October: Pickling and Preserving
Sunday, October 19th - 3:30-7:30 - $195 (class and dinner)
Monday, October 20th - 5:30-7:30 - $85 (class and wine only)
October is a great month for pickling and preserving all the bounty from your summer garden. Capturing the essence of what was once a necessity for survival, this class will transform raw ingredients into delicacies. We’ll discuss and learn the art of preservation while focusing on salt-curing, drying, pickling and canning.
Sunday, November 16th - 3:30-7:30 $195 (class and dinner)
Monday, November 17th - 5:30-7:30 $85 (class and wine only)
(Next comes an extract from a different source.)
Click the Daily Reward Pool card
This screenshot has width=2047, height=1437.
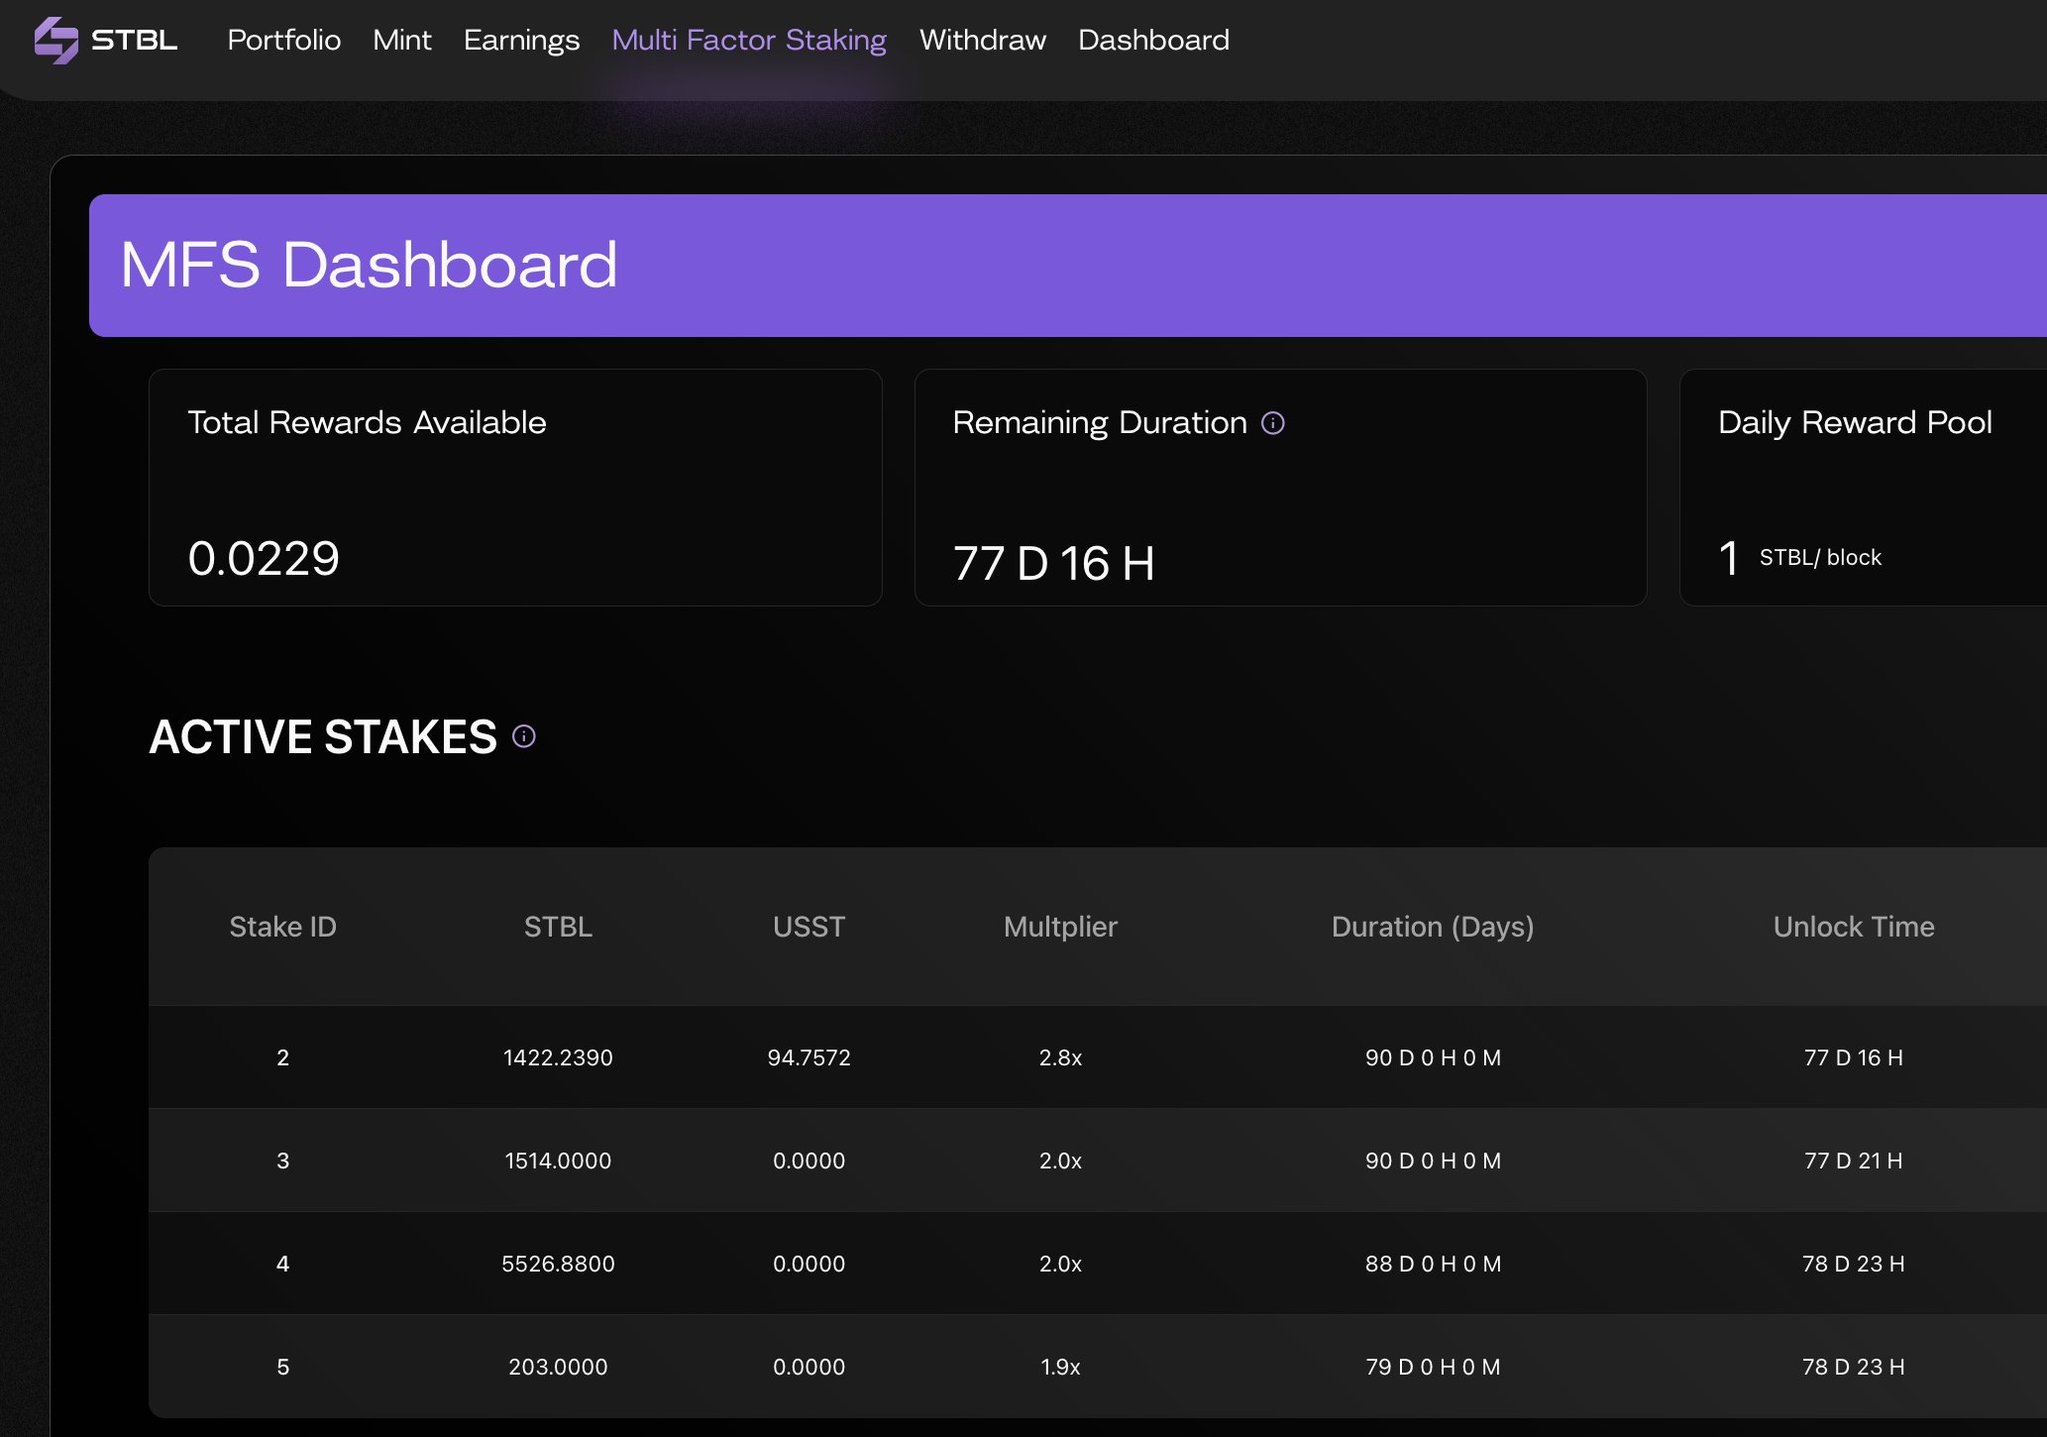[1860, 488]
With the Holidays just around the corner, November is a great month to perfect an at-home charcuterie. We’ll discuss the historical aspects of charcuterie, with a focus on galantines, ballotines, terrines, pates and rillettes - all types of charcuterie that can be executed at home. Preparation will include a simple country style pate, pork rillette and vegetable terrine that will satisfy any charcuterie expert
Sunday, December 14th: 3:30-7:30 - $195 (class and dinner)
Monday, December 15th: 5:30-7:30 - $85 (class and wine only)
All that the rain brings and more…This month we’re focusing on mushrooms. Our Farm to table Chef and Educator is an expert forager and will introduce you to local, foraged mushrooms and discuss cultivated species, as well as proper cleaning and storage techniques.